- [Your instructions]: Gather every line in the records below that contains the string "gear", matching its case exactly, and copy each one.

===== Provided records

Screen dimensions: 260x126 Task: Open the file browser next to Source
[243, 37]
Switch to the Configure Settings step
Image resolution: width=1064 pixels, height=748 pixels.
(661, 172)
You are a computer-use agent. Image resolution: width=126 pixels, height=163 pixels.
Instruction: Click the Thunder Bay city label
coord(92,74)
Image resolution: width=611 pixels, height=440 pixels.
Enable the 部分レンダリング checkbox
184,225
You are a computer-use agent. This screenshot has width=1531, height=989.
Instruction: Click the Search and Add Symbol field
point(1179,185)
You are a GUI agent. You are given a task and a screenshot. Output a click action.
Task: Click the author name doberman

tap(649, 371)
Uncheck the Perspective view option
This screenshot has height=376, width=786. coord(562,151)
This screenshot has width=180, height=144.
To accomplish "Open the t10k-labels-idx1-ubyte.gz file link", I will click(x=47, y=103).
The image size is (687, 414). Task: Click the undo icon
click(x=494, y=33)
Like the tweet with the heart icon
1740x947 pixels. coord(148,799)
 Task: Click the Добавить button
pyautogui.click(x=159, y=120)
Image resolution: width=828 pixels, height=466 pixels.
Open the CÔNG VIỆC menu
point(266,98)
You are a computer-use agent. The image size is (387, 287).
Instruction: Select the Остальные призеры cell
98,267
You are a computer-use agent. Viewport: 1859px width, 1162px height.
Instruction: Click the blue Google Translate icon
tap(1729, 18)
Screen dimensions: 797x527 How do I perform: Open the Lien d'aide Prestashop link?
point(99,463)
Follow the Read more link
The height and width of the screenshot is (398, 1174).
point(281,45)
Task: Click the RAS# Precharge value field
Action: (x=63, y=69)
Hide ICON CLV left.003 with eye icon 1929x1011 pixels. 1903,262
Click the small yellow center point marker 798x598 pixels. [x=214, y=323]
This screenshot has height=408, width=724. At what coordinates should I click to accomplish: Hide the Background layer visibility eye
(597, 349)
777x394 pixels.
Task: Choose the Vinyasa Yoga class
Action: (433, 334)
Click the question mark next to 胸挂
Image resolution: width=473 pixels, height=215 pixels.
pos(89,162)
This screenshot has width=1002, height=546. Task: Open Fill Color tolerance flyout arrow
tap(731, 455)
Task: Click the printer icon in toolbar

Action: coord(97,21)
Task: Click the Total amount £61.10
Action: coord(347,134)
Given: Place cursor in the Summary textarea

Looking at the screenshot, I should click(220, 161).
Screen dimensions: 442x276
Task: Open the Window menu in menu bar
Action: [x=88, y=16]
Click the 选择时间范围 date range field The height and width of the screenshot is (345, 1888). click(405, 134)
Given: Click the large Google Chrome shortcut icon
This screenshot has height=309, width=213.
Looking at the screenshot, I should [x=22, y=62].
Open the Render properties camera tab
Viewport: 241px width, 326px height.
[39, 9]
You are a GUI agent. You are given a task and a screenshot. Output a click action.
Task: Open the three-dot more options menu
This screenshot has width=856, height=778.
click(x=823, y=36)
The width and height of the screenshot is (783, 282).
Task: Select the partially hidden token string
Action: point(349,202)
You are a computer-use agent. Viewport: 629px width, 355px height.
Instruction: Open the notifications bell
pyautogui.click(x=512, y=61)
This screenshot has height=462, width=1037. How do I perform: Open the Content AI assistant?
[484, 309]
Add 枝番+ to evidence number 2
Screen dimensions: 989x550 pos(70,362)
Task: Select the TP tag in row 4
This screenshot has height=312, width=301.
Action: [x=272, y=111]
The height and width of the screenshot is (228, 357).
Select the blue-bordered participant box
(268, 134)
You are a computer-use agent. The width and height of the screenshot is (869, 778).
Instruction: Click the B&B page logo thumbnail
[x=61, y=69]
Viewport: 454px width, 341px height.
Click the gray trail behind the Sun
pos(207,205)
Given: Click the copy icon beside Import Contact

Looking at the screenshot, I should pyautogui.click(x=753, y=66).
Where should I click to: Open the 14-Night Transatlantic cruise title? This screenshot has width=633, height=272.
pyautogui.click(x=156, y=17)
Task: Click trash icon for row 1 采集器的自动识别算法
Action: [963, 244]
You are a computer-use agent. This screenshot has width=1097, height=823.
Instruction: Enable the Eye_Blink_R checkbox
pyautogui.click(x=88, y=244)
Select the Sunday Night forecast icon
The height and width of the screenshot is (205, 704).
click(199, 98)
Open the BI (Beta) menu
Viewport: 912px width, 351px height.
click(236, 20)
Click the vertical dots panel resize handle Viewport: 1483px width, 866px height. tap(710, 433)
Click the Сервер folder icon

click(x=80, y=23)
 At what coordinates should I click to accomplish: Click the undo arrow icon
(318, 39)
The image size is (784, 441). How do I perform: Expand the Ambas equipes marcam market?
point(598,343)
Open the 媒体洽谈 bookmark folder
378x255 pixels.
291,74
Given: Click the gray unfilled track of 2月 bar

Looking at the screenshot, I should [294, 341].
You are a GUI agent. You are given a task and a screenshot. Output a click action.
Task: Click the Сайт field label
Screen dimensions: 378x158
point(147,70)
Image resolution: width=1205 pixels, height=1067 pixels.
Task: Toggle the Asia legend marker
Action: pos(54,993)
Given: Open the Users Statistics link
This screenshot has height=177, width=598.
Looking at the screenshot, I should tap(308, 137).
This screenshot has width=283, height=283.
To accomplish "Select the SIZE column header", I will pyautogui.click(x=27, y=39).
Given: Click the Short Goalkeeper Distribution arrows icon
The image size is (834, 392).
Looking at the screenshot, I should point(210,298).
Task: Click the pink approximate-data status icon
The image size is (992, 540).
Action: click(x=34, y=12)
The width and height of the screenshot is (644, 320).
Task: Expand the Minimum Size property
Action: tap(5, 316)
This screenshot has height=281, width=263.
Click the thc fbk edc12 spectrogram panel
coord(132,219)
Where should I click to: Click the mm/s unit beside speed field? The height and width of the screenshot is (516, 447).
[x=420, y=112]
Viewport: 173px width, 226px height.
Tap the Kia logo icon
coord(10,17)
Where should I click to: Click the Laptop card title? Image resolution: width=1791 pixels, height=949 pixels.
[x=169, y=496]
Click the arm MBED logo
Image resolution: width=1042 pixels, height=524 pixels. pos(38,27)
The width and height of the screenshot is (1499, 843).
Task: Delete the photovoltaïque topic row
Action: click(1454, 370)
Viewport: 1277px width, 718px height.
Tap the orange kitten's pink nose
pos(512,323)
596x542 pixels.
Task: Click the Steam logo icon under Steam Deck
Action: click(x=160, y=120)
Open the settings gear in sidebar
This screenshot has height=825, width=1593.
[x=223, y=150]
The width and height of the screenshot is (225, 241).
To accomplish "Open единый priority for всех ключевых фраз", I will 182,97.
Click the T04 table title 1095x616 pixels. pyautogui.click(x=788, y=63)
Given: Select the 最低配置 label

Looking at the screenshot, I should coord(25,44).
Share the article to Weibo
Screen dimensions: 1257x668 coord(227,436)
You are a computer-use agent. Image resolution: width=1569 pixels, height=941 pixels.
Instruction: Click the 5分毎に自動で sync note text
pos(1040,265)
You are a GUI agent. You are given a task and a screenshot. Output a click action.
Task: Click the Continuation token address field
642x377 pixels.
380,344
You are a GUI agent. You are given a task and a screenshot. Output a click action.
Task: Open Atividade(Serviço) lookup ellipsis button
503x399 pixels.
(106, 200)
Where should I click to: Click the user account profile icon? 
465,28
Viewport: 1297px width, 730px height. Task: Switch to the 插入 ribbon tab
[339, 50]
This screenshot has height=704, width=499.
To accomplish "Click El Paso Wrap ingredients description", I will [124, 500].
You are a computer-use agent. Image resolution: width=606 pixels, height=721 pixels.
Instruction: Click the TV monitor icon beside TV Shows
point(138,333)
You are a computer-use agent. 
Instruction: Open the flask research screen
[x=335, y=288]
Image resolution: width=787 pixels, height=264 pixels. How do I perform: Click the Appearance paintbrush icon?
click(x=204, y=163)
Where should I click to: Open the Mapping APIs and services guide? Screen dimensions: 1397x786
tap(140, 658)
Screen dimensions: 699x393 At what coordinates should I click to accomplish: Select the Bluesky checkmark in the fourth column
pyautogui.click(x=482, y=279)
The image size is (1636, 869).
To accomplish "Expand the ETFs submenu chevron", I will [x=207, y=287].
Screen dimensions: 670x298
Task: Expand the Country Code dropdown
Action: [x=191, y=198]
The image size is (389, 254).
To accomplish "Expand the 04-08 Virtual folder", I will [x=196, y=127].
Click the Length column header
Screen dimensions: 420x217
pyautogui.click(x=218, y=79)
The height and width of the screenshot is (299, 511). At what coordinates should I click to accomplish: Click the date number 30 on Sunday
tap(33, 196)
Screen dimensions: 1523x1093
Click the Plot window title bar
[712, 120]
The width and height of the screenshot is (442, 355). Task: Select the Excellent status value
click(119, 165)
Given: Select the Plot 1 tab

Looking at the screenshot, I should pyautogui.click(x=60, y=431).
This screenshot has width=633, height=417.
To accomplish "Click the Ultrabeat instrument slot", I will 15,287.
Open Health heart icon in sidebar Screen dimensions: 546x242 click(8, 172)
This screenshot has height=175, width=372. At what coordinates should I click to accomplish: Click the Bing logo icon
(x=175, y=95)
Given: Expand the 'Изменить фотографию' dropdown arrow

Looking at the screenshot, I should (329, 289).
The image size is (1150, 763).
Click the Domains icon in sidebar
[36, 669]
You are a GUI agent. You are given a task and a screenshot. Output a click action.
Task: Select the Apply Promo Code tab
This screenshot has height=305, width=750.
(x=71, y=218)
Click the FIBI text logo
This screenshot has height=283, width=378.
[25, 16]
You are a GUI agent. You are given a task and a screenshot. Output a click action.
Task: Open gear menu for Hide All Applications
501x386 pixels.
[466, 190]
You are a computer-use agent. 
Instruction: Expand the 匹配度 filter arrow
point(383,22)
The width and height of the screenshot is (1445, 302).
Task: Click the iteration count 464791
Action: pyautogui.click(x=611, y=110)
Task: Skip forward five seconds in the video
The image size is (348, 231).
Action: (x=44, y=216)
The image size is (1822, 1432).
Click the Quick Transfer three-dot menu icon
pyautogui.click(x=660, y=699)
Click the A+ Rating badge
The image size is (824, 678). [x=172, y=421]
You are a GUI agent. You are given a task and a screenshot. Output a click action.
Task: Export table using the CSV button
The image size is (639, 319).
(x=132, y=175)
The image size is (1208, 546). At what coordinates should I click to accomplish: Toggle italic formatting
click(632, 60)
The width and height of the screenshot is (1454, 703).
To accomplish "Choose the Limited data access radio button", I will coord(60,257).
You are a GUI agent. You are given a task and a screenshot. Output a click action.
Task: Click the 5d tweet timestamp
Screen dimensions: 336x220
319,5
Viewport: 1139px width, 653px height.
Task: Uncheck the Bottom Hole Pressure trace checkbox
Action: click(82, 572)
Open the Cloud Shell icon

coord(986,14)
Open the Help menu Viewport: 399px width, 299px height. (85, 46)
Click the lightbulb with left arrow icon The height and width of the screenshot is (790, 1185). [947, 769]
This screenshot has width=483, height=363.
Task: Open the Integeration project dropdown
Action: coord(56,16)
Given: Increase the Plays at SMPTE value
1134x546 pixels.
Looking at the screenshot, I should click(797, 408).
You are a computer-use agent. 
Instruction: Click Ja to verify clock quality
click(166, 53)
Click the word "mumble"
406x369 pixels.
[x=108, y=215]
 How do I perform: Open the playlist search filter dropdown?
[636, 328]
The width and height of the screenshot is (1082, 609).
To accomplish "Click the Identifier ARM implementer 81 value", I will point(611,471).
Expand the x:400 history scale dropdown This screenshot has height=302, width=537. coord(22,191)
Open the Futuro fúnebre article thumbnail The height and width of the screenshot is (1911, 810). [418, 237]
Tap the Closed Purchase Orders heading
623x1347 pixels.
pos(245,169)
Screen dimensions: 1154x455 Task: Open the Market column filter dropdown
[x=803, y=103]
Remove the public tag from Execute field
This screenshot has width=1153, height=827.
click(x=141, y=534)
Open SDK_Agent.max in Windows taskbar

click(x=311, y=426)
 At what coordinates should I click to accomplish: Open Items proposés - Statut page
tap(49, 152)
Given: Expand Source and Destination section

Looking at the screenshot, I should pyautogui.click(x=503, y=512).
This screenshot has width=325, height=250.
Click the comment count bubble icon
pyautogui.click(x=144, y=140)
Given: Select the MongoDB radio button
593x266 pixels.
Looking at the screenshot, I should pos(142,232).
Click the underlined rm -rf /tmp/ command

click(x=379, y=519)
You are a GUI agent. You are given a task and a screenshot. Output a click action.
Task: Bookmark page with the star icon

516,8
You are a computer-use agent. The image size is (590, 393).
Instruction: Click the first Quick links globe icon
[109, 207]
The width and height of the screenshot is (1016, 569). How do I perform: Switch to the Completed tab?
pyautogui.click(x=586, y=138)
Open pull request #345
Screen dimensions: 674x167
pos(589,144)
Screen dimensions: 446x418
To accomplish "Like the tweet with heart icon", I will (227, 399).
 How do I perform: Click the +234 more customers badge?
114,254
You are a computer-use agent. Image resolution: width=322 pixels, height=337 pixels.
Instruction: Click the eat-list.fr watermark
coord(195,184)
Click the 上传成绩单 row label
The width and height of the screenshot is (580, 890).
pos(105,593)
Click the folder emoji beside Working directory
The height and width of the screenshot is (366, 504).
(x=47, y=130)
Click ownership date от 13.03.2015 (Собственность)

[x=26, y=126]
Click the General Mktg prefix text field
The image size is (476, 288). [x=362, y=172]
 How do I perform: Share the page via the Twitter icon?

==========

- [Response to the task]:
Open the settings gear in sidebar
Task: Open gear menu for Hide All Applications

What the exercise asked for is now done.